Zavattini (n.d.) also suggested that these results indicate that a deficit in mentalising capacity is a characteristic of patients with AN. Zavattini argues that this supports the notion of adolescents with AN expressing their psychological needs via their body as a concrete means of communicating their emotional needs. As mentioned previously, a significant limitation of Zavattini’s study is its lack of a control group. Considering the lack of studies published that have used the RF scale on interview measures for adolescents, it is unclear to date what a typical adolescent RF score is. Zavattini’s method assumes that typical RF scores are the same for adolescents and adults.

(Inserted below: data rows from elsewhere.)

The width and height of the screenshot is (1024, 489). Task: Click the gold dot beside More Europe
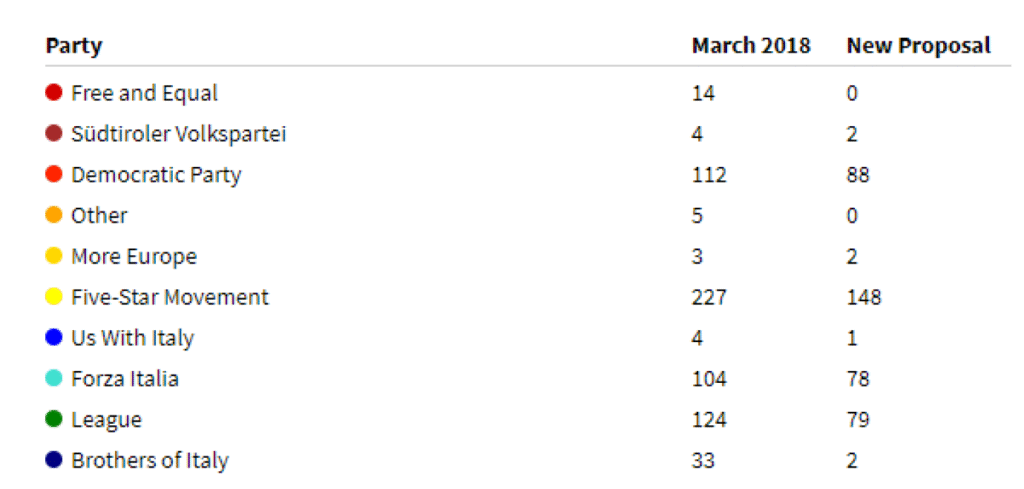[x=54, y=256]
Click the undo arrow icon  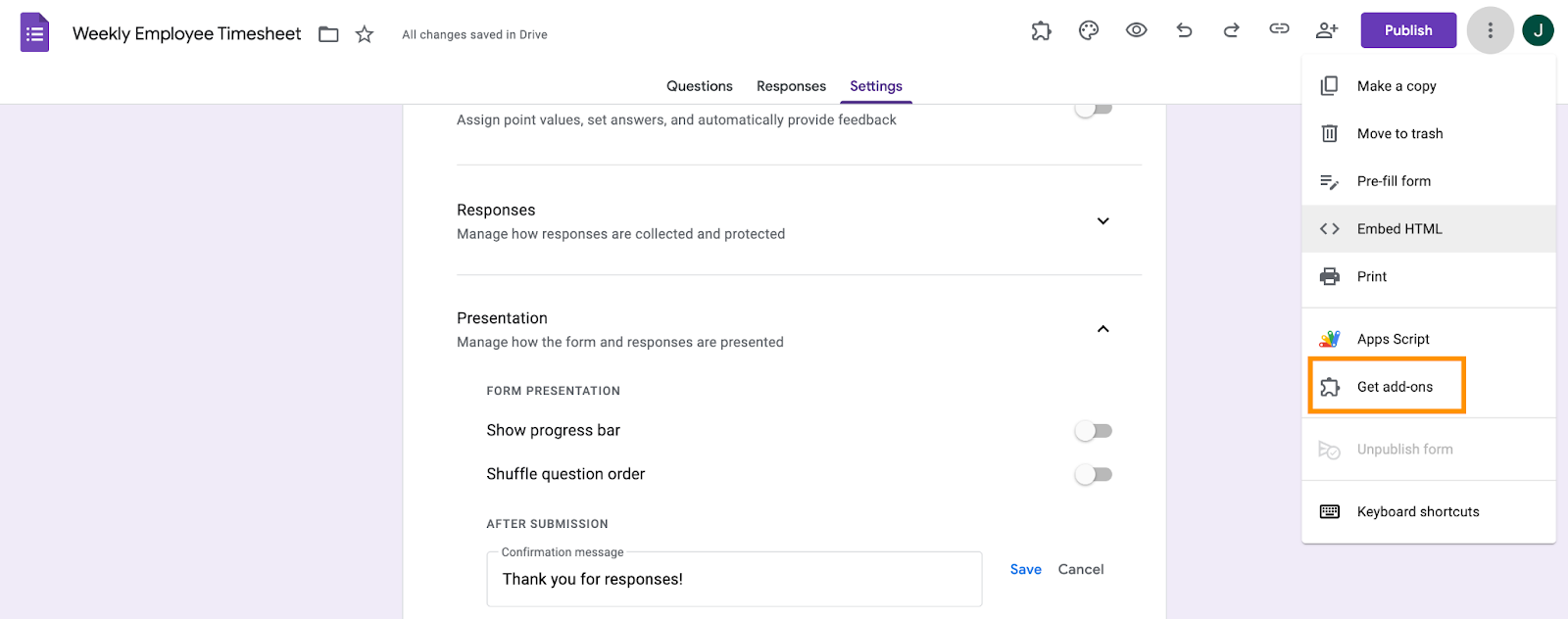[1184, 30]
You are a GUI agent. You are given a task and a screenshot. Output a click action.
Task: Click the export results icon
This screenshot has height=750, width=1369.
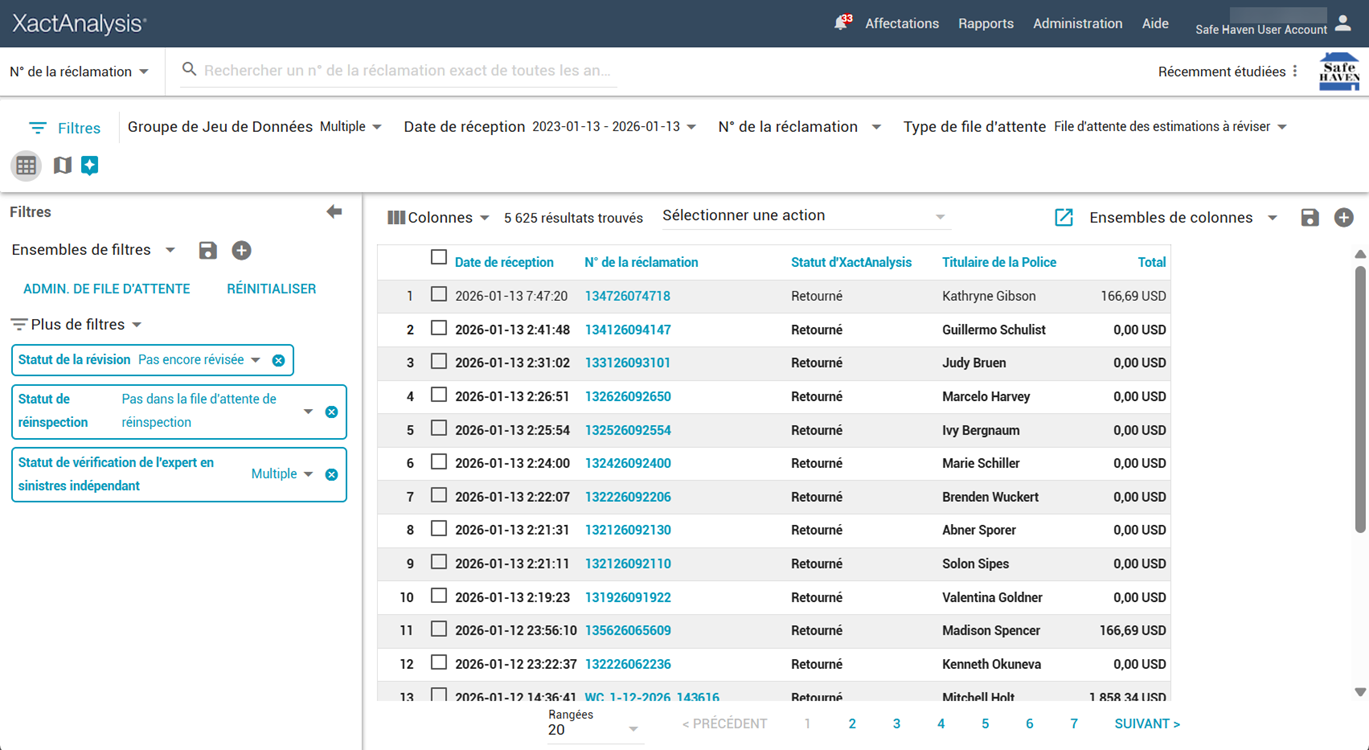(x=1064, y=217)
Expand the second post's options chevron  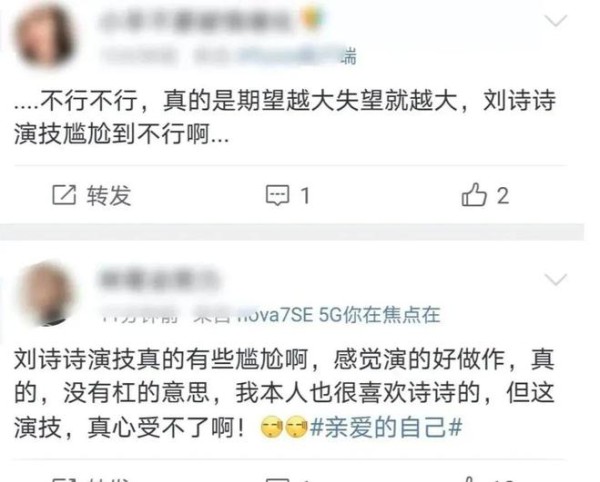(555, 279)
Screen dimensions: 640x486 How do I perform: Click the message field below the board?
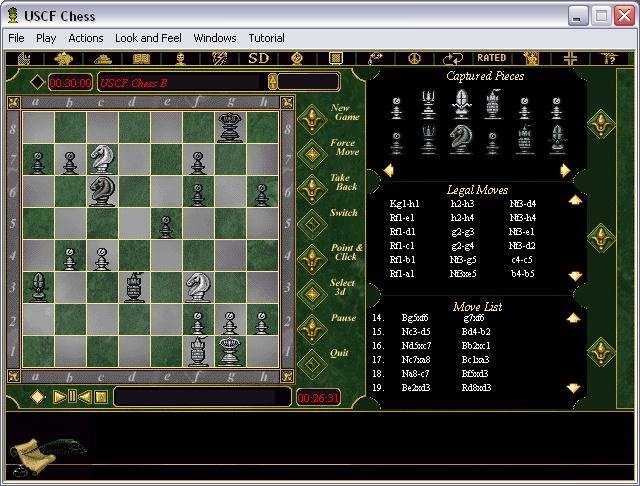[200, 397]
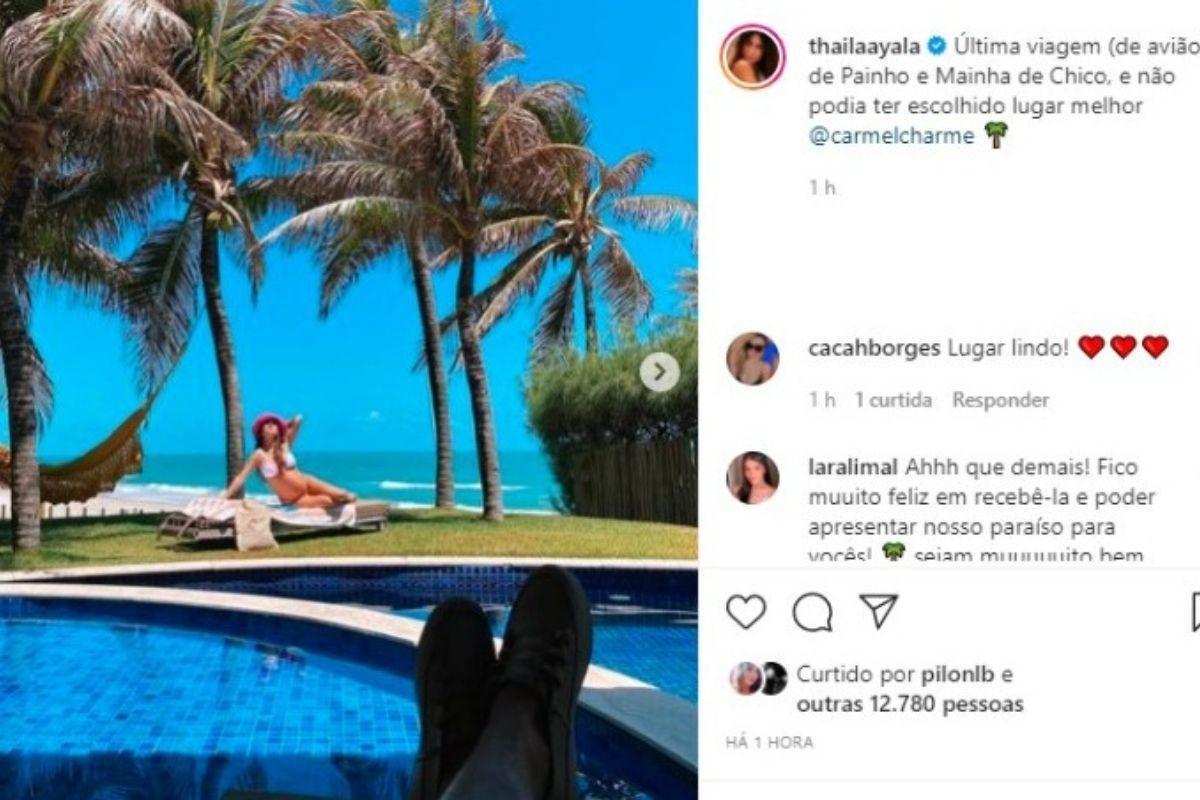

Only one study to date has focused solely on adult outpatients with BN.
Pedersen et al. (2012) investigated mentalising capacity of adult BN outpatients (mean age = 25.8; SD = 4.8). They rated RF on the AAI and found that BN patients did not have significantly lower RF scores (M = 4.11, n = 70) compared to a group of normal controls (M = 4.25, n = 20). The mean RF in this patient group was higher than in earlier studies on eating disorders (e.g., Fonagy et al., 1996; Müller et al., 2006; Rothschild-Yakar et al., 2010; Ward et al., 2001) and also somewhat higher than in studies of RF in various other clinical samples (e.g., Fonagy et al., 1996; Levy et al., 2006). Finally, in contrast to prior studies on BPD and RF, this study found no
significant difference between the RF scores of patients with a comorbid BPD diagnosis (M = 4.38; SD = 1.85; n = 8) and without a comorbid BPD diagnosis (M = 4.11;
SD = 1.80; n = 61; p = .70). One interesting finding in the clinical group was that,
although on average RF scores were similar to control, they were polarised as either high or low, with fewer patients scoring in the mid-range. This suggests more heterogeneous mentalising abilities in patients with eating disorders; poor reflective abilities appear to be a part of the clinical picture for some patients with BN, but not all. However, for some patients, BN can develop and persist despite good mentalising skills, indicating a complex interaction between symptoms and mentalisation.
4.11 Summary
Mentalising theory offers a means of understanding connections between attachment and development of sense of self, emotion regulation, coping strategies, personality and social-emotional functioning. The development of measures for assessing mentalisation in adults, parents and adolescents has allowed researchers to explore how mentalisation and the intergenerational transmission of RF relate to
associated with mental health outcomes, including depression, personality disorders and self-harm. Mentalising theory offers a contribution to the understanding of risk for eating disorders, and may guide new approaches that take into account the interplay of biopsychosocial factors involved (Skårderud, 2007b; Skårderud & Fonagy, 2012). The few studies that have investigated RF in clinical samples of patients with eating
disorders to date support the presence of impaired mentalising in adults and adolescents with eating disorders. The two studies on parents of patients with eating disorders also indicate that these parents tend to have low RF, indicating a link between parental RF and eating disorders in their children. The following chapter outlines the rationale for the present study, including its aims and an overview of the multi-method research design.